_EXERCISE AIM_. Locate the line that contains "Task: Click the Favorites/Collections icon" in the entries below, then repeat it and every following line through the line that contains "Task: Open Chrome's three-dot menu", exactly, and no others.

_SOURCE MATERIAL_.
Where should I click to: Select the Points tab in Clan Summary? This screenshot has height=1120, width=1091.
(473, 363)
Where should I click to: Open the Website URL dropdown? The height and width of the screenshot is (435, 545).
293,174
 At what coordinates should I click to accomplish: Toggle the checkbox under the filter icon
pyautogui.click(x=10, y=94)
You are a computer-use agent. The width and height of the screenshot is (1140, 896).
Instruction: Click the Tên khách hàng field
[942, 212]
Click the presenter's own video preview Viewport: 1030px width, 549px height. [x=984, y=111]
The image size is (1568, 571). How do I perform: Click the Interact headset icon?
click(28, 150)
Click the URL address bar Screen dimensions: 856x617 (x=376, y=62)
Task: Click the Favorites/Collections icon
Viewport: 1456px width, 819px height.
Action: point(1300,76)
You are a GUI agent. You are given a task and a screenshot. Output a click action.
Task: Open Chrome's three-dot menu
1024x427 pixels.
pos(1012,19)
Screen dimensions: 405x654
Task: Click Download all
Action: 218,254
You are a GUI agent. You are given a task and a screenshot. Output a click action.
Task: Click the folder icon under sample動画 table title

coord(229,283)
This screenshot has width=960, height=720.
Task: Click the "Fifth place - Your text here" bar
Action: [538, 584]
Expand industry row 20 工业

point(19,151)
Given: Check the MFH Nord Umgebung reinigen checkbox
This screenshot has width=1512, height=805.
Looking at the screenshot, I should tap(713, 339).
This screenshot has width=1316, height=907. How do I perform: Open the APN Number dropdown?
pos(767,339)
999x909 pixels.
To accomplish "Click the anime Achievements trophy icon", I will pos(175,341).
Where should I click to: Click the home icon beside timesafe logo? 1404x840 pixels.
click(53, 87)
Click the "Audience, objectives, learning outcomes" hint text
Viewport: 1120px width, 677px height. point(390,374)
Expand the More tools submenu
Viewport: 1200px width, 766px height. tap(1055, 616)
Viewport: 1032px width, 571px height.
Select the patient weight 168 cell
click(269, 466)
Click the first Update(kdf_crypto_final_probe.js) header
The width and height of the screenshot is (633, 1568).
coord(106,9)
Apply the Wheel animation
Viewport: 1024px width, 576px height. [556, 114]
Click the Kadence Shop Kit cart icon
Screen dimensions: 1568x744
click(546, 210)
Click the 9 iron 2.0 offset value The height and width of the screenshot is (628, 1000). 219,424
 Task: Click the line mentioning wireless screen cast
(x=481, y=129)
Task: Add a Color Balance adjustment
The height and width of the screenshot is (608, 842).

_SOLUTION FOR THIS TASK_.
Task: Click the Favorites/Collections icon
Viewport: 1456px width, 819px height.
Action: point(1300,76)
You are a GUI agent. You are given a task and a screenshot. Output a click action.
Task: Open Chrome's three-dot menu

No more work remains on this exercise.